* [QUOTED TEXT]:
--------------------

By James Taylor, Claudio Piccinini and Corentin LeRoux

**Introduction**

One of the aims for the Spatial Data Processing group is to understand how the large spatial data sets that are being generated can be simplified to feed information to users. In this report, we look at two potential end-user scenarios with very different intentions. The first case study looks at the wealth of information generated with the vineyard imaging sensor, and how it may be compressed (simplified) for a more rapid in-field decision process, the second focuses on how raw yield data can be compressed to provide more coherent information to the grower to prompt decision-making.

**Case Study 1:**

*Problem:*

Using the CMU sensor, images, and subsequently berry count and berry colour data, are collected along rows. While mapping and visualising these data are important for future management, at harvest the critical logistical information is

a) how many berries/bunches are there in a row and,

b) what percentage of them are ready to pick.

This then drives a decision on whether to send picking crews down a given row and how many boxes (and how much support) is needed in the row. This information informs the expected man hours and time required for a harvest operation.

However, to effectively utilise this information, growers require a fast turnaround in the analysis. At the moment the CMU sensor developed within the project is capable of very high throughput imaging, which generates very large volumes of data. In fact there is so much data it cannot be sent over wireless networks and has required storage onto external disk drives and the physical transport of the external drive to a computer laboratory for processing. While part of the sensor development is to shorten processing times, and significant progress has been made on this, growers need information turned around as soon as possible. Relying on physically moving data is time consuming. From an engineering and purely scientific perspective, the more data the better. However, from a viticulture perspective, the more timely the better, provided accuracy is not adversely affected.

To address the viticulture need for timeliness, a data reduction analysis was performed to understand the trade-off between data density and measurement accuracy of the total berry count and the percentage of harvestable fruit within rows in table grape vineyards

The analysis assumed that the number of images to be processed could be reduced and interpolation used to fill gaps. Interpolation is much faster than image processing leading to a saving in processing time and reduction in data size for a rapid output. It does not preclude the collection and processing of high resolution imagery for future vineyard management that is not time-constrained. As described subsequently, the analysis investigated the best way to predict total number of berries and the % of each color grade within a vineyard row by considering:

- how much data to subset (from 1% - 50% of data used)

--------------------

Go on with the report on simplifying vineyard sensor and yield data, picking up right after its last line. The material after this point comes from a separate source.

* [DATASET ENTRIES]:
--------------------

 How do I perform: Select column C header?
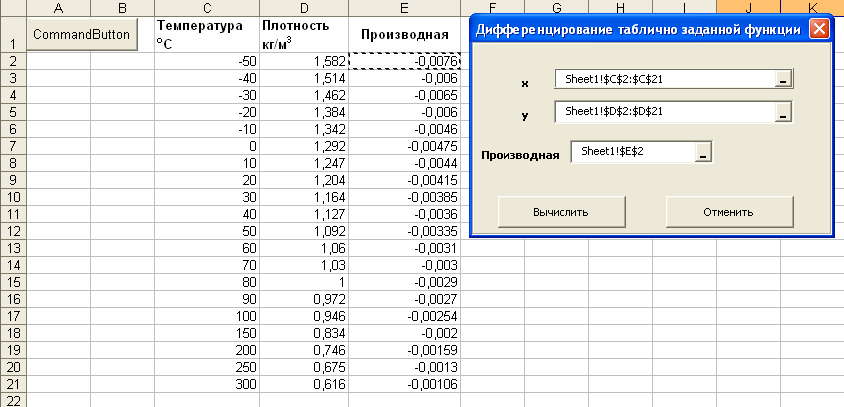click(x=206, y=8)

--------------------

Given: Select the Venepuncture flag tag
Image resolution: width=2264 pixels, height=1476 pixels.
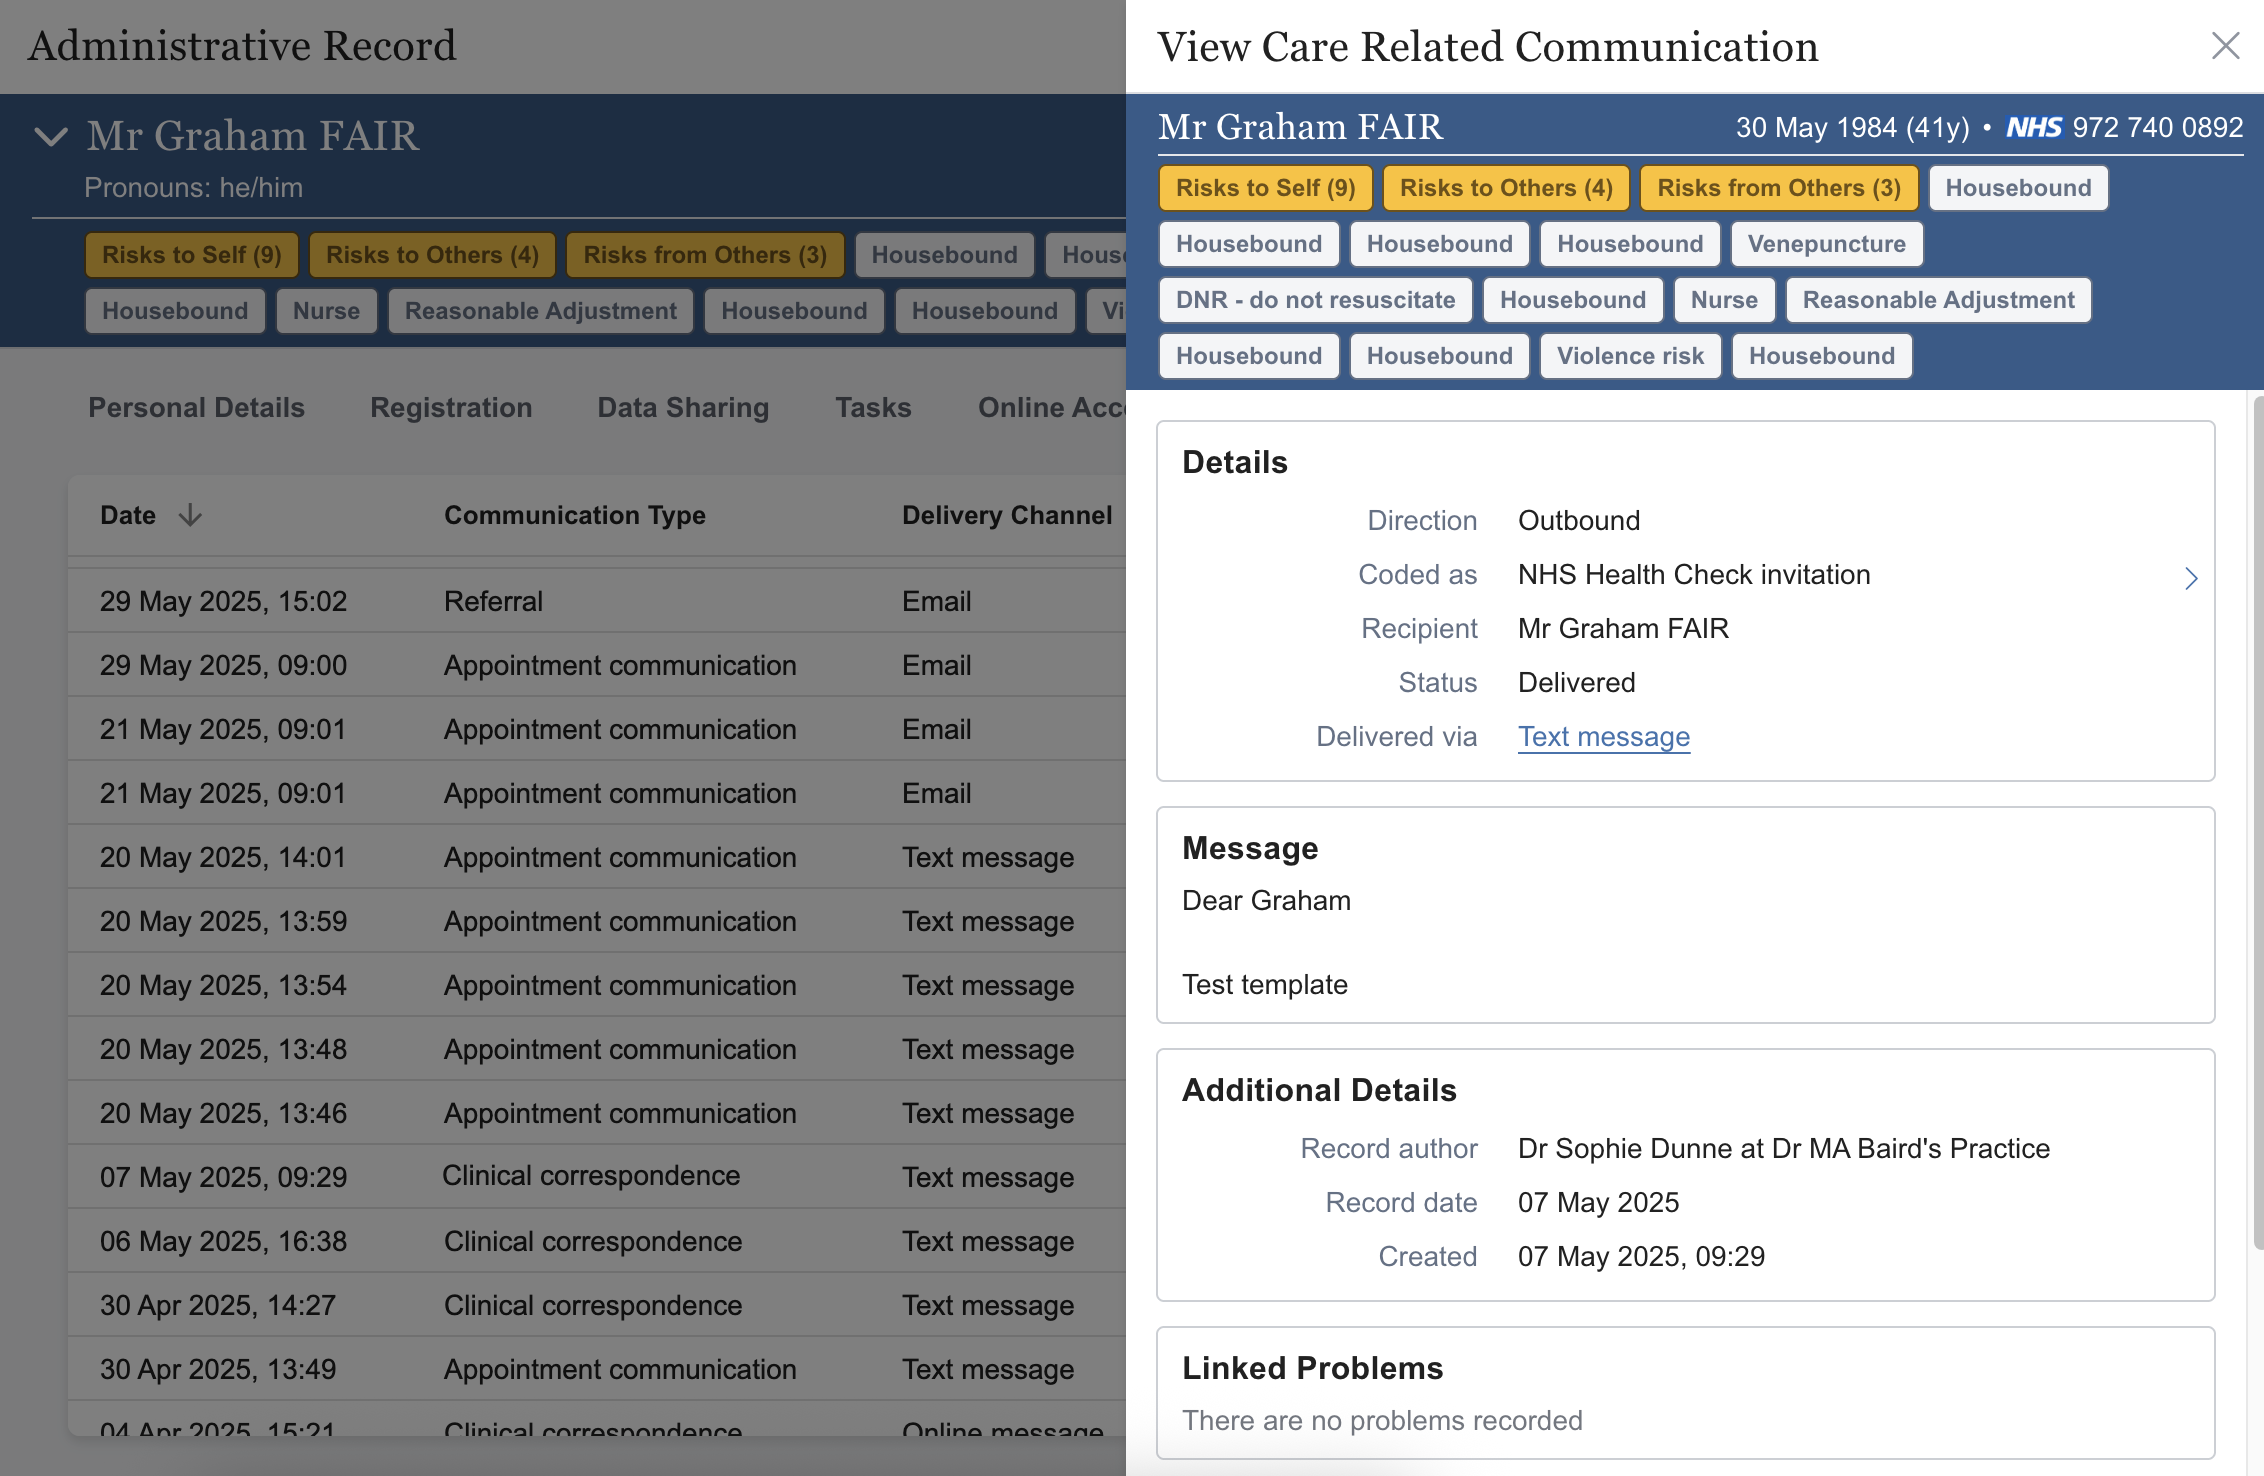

--------------------

* [ANSWER TO THE PROBLEM]:
- regular or random sub-sampling, including where the first point is - simple vs complex interpolation methods - interpolate along the rows only or to allow data from neighboring rows to be used also.

*Methods:*

The following analysis is to determine the effect of data reduction (and data processing) on estimates of the number of berries and % of harvestable berries in each row. It does not consider the spatial distribution of berry count or color within a row.

As a starting point, the full data set provided by CMU was considered to be correct, i.e the number of berries in a row was assumed to be the number counted in the continuous overlapping images taken along the row. Each image also returns a % of berries with each color grade (A – D), which can be analysed in the same manner as the berry count data. The prediction of berry count and color grade % was done on each row individually.

For any given row *k*, the data was subset to 50, 33.3, 25, 20, 16.7, 14.3, 12.5, 11.1. 10, 5, 3.3, 2 and 1% of the original data density. This was done in two ways;

1) randomly along the row, or

2) systematically by selecting every second, third, fourth,…, hundredth observation along the row.

Within each of the 1) and 2) approaches above iterations were run where the subsets were constrained to either

A) force the first and last point in the row to be used or,

B) set no restriction on the location of the starting point.

Forcing the first and last points ensures that the row length is properly defined and also standardises the systematic subset approach as the initial seed point is always set as the first point in the row.

The original data set is a continuum; that is the imagery can be mosaicked together to form a continuous picture of the trellis. Each meter (or foot) of row can then be assigned a berry count and color profile (% of each color grade) and georeferenced with the center point. Generating subsets of data generates gaps in the data, so that some points along the row have no imagery (data) assigned and it is necessary to fill these gaps. To calculate counts along the entire row, these gaps need to be filled. There are various ways that these gaps can be filled using both simple and more complex geostatistical approaches. Interpolation along the rows was trialled using the following smoothers and interpolators (in order of simplicity);

i) Nearest Neighbor (NN) approximation

ii) Moving average (MA) interpolation (using a window equivalent to 1.5 row width)

iii) Inverse Distance Weighting (IDW) interpolation, and

iv) Ordinary Kriging (OK) with a global variogram.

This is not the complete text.